Bagaimana bisa melupakan secara mudah kalau setiap apa pun yang dilakukan oleh Lindsay selalu membuat Aloysius terpukau. Selain berbeda profesi dan kegemaran dari kebanyakan wanita pada umumnya, Lindsay adalah sosok yang bisa menyesuaikan situasi. Buktinya, sekarang terlihat baik-baik saja walau baru beberapa saat lalu bertengkar dengannya.

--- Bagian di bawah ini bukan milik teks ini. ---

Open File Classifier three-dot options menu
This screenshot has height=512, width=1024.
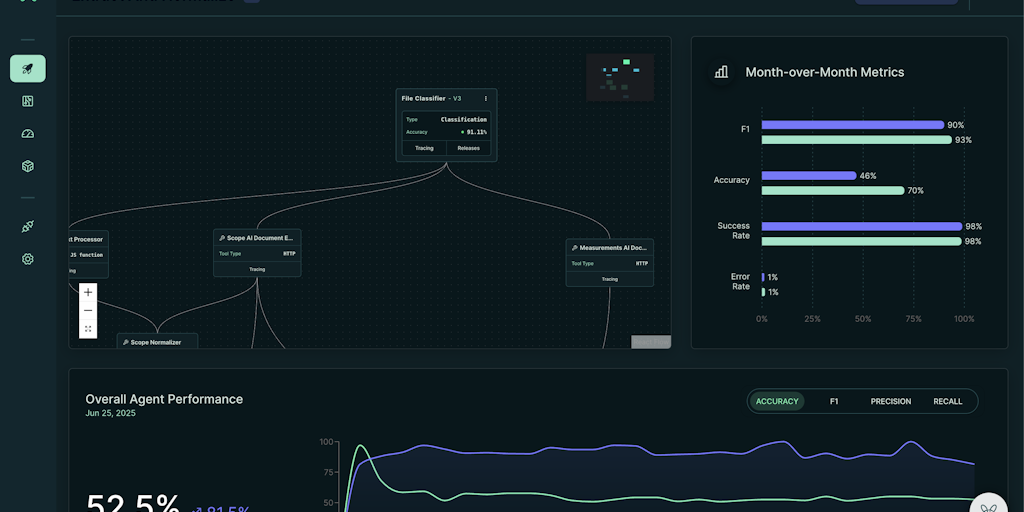(486, 98)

Hanya satu hal yang tidak ia sukai dari sosok itu, keputusan menikahi orang tuanya dan kepergian satu tahun silam.
Rupanya proses move on sangatlah membutuhkan waktu lama. Hitungan bulan pun tak cukup. Bahkan sudah menanamkan kebencian pada orang yang bersangkutan juga tidak berhasil.
Obrolan pun terus mengalir. Kini keempat orang itu terlihat saling menimpali pembicaraan. Namun, tangan Aloysius sembari memegang perut yang kian menyiksanya, menekan kuat supaya rasa sakit itu bisa ditahan.
Sampai lupa sejak kapan Aloysius merasakan tusukan yang lebih cocok bagai diremas oleh tangan berjarum. Kondisi itu terjadi bukan sekali ini, sudah sering, tapi ia abaikan. Hanya saja sekarang lebih dahsyat dan rasanya tidak tertahankan lagi.
Jangan lemah, Alo! Ini di depan klien, tetaplah kuat seperti elang. Berusaha menyemangati diri sendiri. Lagi pula dia lelaki dan harga diri juga jika menunjukkan kesakitan di depan orang lain.
Sepandai-pandainya menutupi sesuatu, walau wajah Aloysius menunjukkan sisi antusias berbincang di sana, tapi tatapan penuh selidik dari mata Lindsay tidak pernah bisa lepas dari gerak gerik pria itu yang ada di bawah meja. Lindsay mengamati bagaimana ada tangan kekar tengah memukul perut sendiri.
Mungkin kalau berdua memang ditolak ajakan untuk ke rumah sakit. Tapi, siapa tahu jika di depan orang lain bisa merubah pikiran.
Lindsay memainkan peran sebagai pasangan. Walau sebenarnya memang sangat ingin menjadi pendamping sungguhan. Hanya saja sadar bahwa pria yang diidamkan dan didambakan tidak pernah berniat serius. Jika mengingat hal itu, rasanya ingin menangis karena semua yang dimiliki sudah pernah diserahkan pada Aloysius. Namun, harapannya tidak sejalan dengan kenyataan.
Melihat orang yang masih memenuhi hatinya tengah menahan sakit, tentu hal itu membuat Lindsay tidak tega. Dia mengusap lengan Aloysius, lalu mengajukan pertanyaan. “Perutmu sakit? Kita periksa, ya?” tawarnya.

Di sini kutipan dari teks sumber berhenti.